SQL Server is trusted by many customers for enterprise-grade, mission-critical workloads that store and process large volumes of data. Technologies like in-memory OLTP and columnstore have also helped our customers to improve application performance many times over. But when it comes to hierarchical data with complex relationships or data that share multiple relationships, users might find themselves struggling with a good schema design to represent all the entities and relationships, and writing optimal queries to analyze complex data and relationships between the tables. SQL Server uses foreign keys and joins to handle relationships between entities or tables. Foreign keys only represent one-to-many relationships and hence, to model many-to-many relationships, a common approach is to introduce a table that holds such relationships. For example, Student and Course in a school share a many-to-many relationship; a Student takes multiple Courses and a Course is taken by multiple Students. To represent this kind of relationship one can create an “Attends” table to hold information about all the Courses a Student is taking. The “Attends” table can then store some extra information like the dates when a given Student took this Course, etc.

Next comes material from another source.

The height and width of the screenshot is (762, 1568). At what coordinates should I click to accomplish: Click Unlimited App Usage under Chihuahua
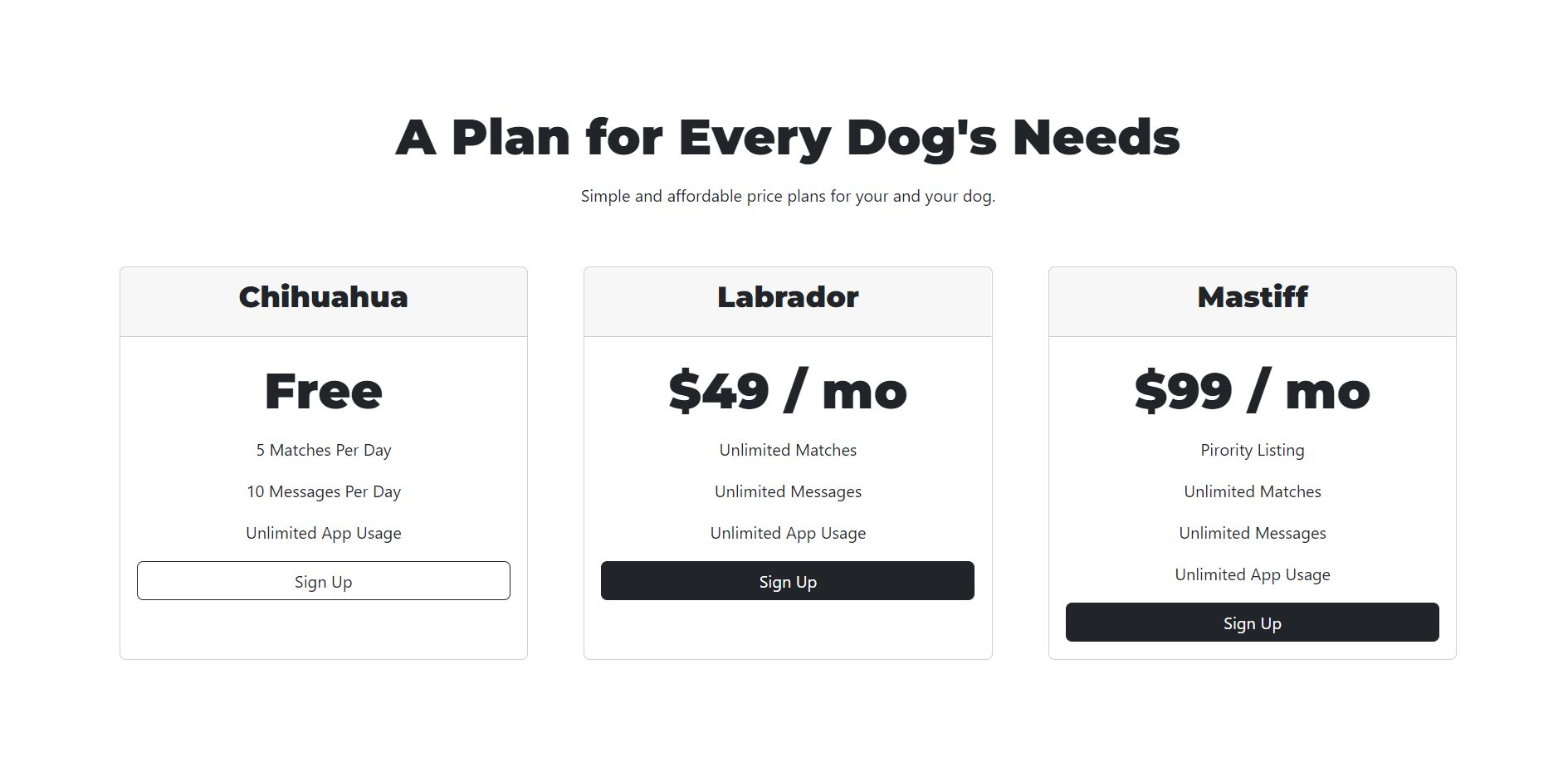323,533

Over time applications tend to evolve and get more complex. For example, a Student can start “Volunteering” in a Course or start mentoring “Mentoring” others. This will add new types of relationships to the database. With this type of approach, it is not always easy to modify existing tables to accommodate evolving relationships. To analyze data connected by means of foreign keys or multiple junction tables involves writing complex queries with joins across multiple tables, and this is no trivial task. The queries can quickly get complex, resulting in complex execution plans and degraded query performance over time.
We live in an era of big data and connected information; people, machines, devices, businesses across the continents are connected to each other more than ever before. Analyzing connected information is becoming critical for businesses to achieve operational agility. Users are finding it easier to model data and complex relationships with the help of graph databases. Native graph databases have risen in popularity, being used for social networks, transportation networks, logistics, and much more. Graph database scenarios can easily be found across several business disciplines, including supply chain management, computer or telecommunication networks, detecting fraud attacks, and recommendation engines.
At Microsoft, we believe that there should be no need for our customers to turn to a new system just to meet their new or evolving graph database requirements. SQL Server is already trusted by millions of customers for mission-critical workloads, and with graph extensions in SQL Server 2017, customers get the best of both relational and graph databases in a single product, including the ability to query across all data using a single platform. Users can also benefit from other cutting-edge technologies already available in SQL Server, such as columnstore indexes, advanced analytics using SQL Server R Services, high availability, and more.
Graph extensions available in SQL Server 2017
A graph schema or database in SQL Server is a collection of node and edge tables. A node represents an entity—for example, a person or an organization—and an edge represents a relationship between the two nodes it connects. Figure 1 shows the architecture of a graph database in SQL Server.
Figure 1: SQL graph database architecture
Create graph objects
With the help of T-SQL extensions to DDL, users can create node or edge tables. Both nodes and edges can have properties associated to them. Users can model many-to-many relationships using edge tables. A single edge type can connect multiple type of nodes with each other, in contrast to foreign keys in relational tables. Figure 2 shows how a node and edge table are stored internally in the database. Since nodes and edges are stored as tables, most of the operations supported on tables are available on node or edge tables, too.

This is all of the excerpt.